Where the Yankees' original dynasty had been maintained more by shrewdly acquiring and developing players than spending, Steinbrenner had no Plan B. In 1980 he lured Dave Winfield with another jaw-dropping contract; throughout the decade his high-priced mercenaries won during the season but failed in the play-offs. Steinbrenner sarcastically dubbed Winfield "Mr May", the inverse of Reggie Jackson. When the baseball commissioner Fay Vincent discovered Steinbrenner had hired a gambler to dig up dirt that might allow Winfield's contract to be voided, he was handed, in 1990, a lifetime suspension. The Boss was becoming King George III. The Yankees finished last that season, and columnist George Will moaned that Steinbrenner had done "something no one thought possible... wreck the Yankee franchise."
Of course, he hadn't. Steinbrenner shrewdly sold the bulk of the Yankees' televised games to a subscription cable channel; the huge New York market made the Yankees even more wealthy, and his suspension proved their salvation. While he busied himself with business, serving as Vice-President of the US Olympic Committee, and charitable works he attributed to his mother's softening influence, the club's general manager Gene Michael rebuilt the team's farm system.

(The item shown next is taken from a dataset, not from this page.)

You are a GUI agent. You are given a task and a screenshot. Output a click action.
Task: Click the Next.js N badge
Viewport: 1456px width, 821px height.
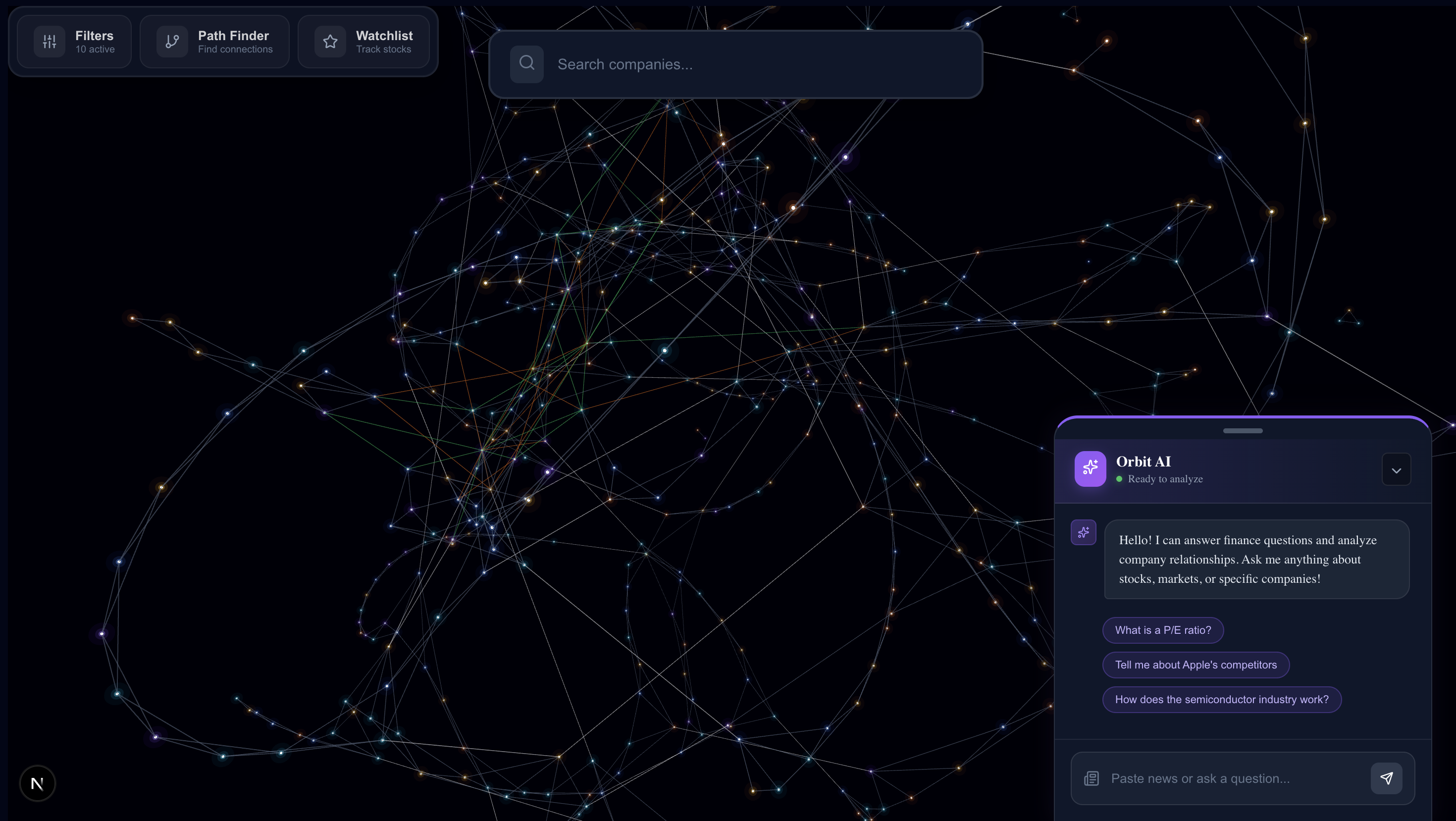(x=37, y=783)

Steinbrenner was reinstated in 1993, and in 1996 he hired the unflappable Joe Torre as manager. The core of young players developed in Steinbrenner's absence, reinforced by a few key purchases, led the team to the World Series title, and three more between 1998 and 2000.

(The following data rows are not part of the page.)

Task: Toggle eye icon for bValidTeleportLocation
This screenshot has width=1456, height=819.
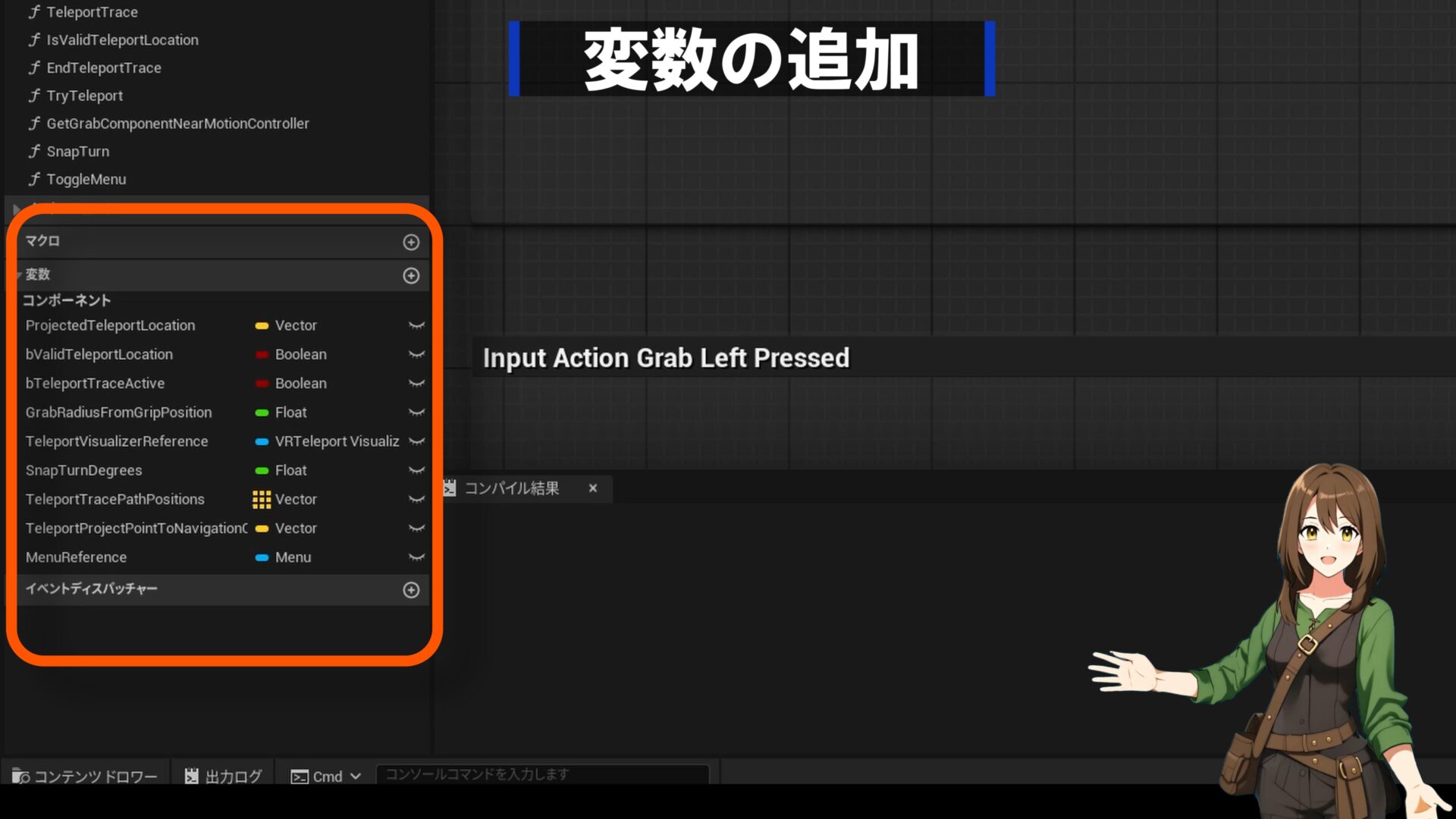Action: click(416, 354)
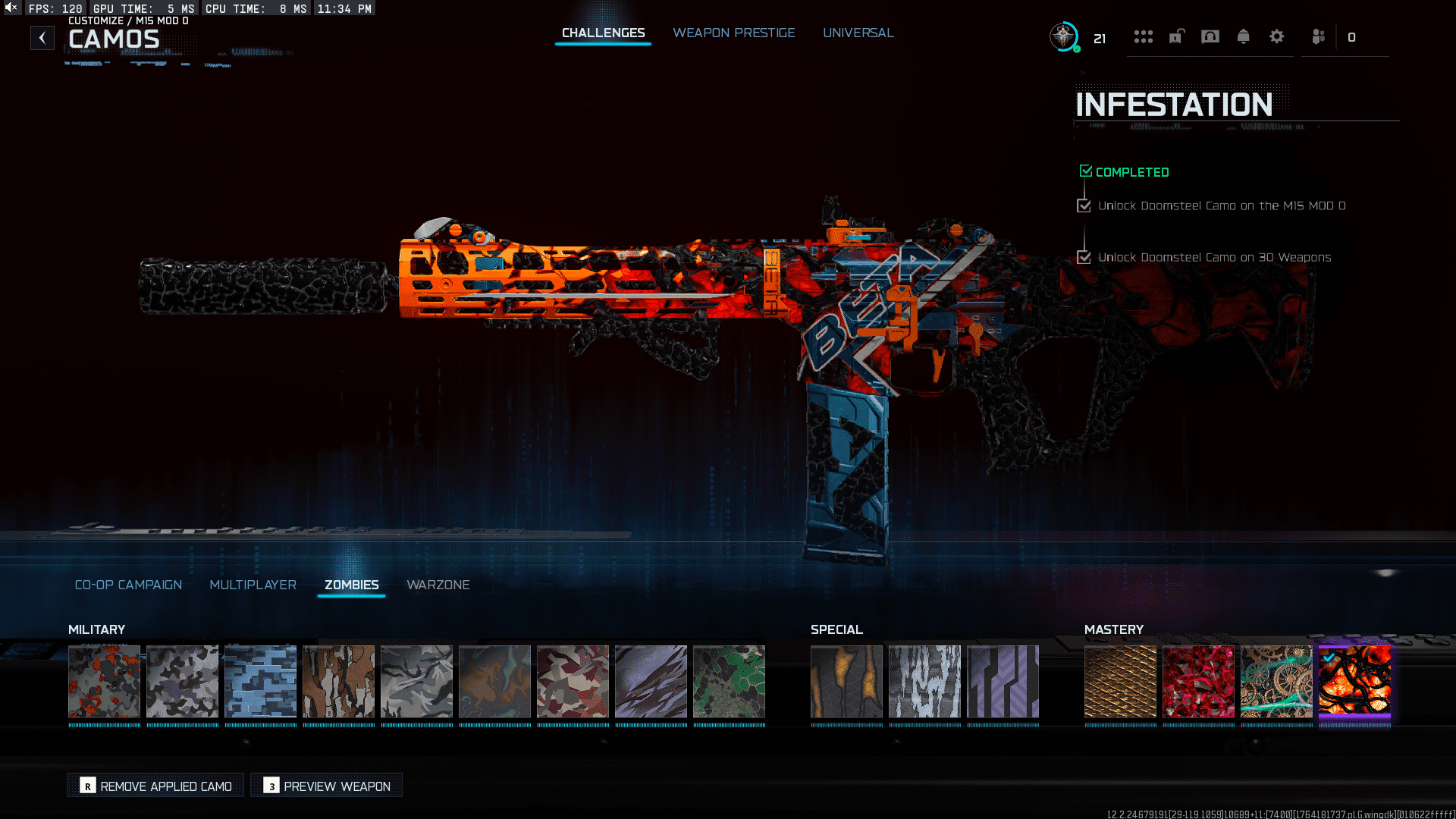The width and height of the screenshot is (1456, 819).
Task: Click the muted speaker icon in overlay
Action: pos(11,8)
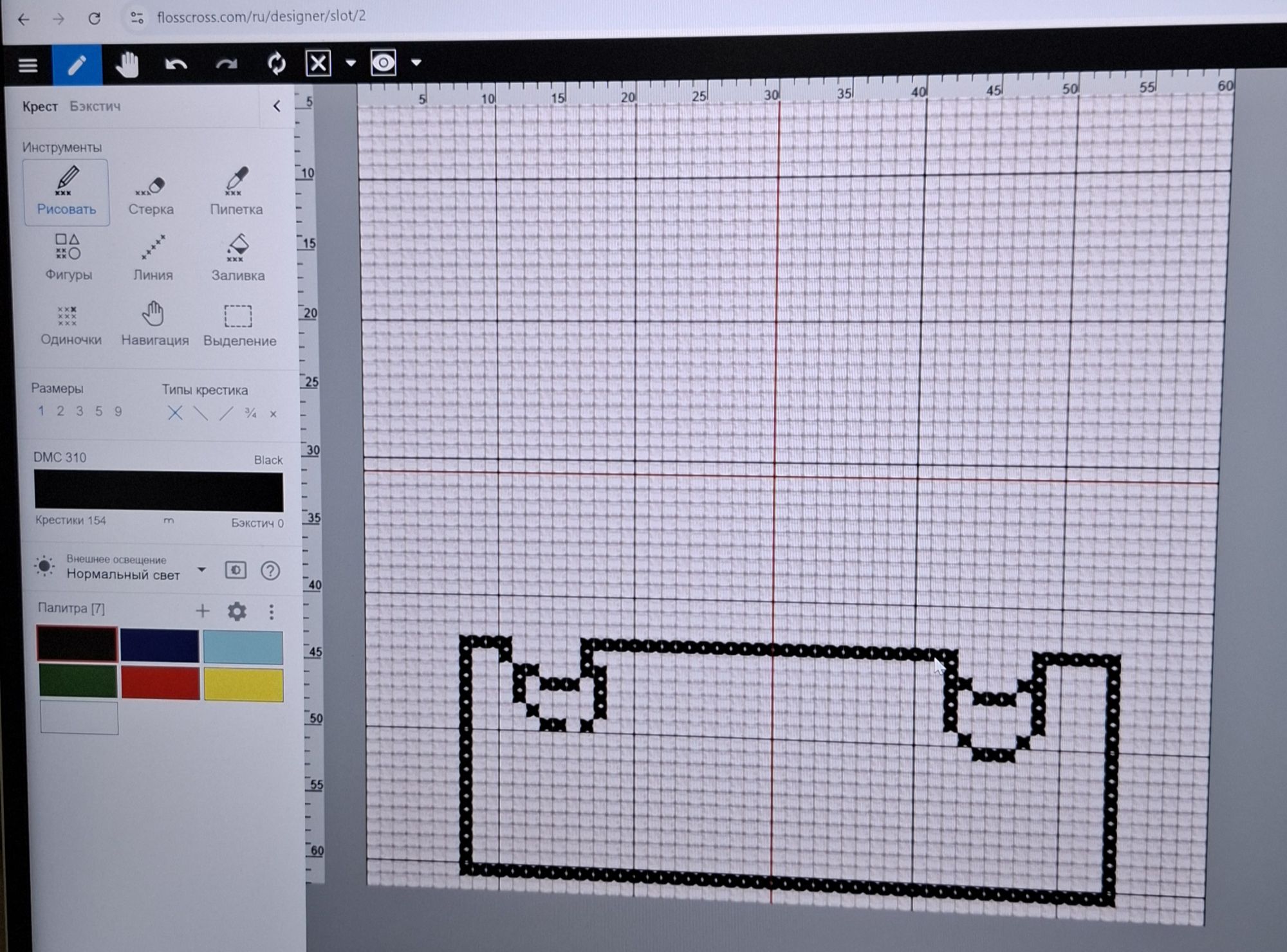Screen dimensions: 1287x952
Task: Pick the Пипетка eyedropper tool
Action: pyautogui.click(x=236, y=192)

In the new century, the Bronx Zoo had become the Evil Empire. Steinbrenner created the Yankees' subscription channel, YES, maximising TV revenue, signed a marketing deal with Adidas and entered into a partnership with Manchester United. The decade's nadir was a baseball first, a seven-game play-off defeat to arch-rivals Boston Red Sox in 2004 after leading 3-0. Steinbrenner wanted to sack Torre but had to be satisfied with forcing out his closest assistants, before finally parting company in 2007.
By then he had passed day-to-day control to his sons Hank and Hal, having fired his son-in-law after his divorce from the boss's daughter. They completed his last great project, a new Yankee Stadium which opened in 2009. Resembling the House That Ruth Built on steroids, it rewarded fans' loyalty with fewer but more expensive seats and more luxury boxes. The 2009 team, whose six best players alone earned more than all but two other teams in baseball, dutifully captured Steinbrenner's sixth World Series, the Yankees' 27th, and were rewarded with a ticker tape parade down Wall Street, as if the stock market had never crashed.
The man who claimed "I will never have a heart attack – I give them" died nine days after his 80th birthday after suffering a massive coronary.
Michael Carlson
George Michael Steinbrenner III, businessman: born Rocky River, Ohio, 4 July 1930; married 1956 Elizabeth Joan Zieg (two sons, two daughters); died Tampa, Florida 13 July 2010.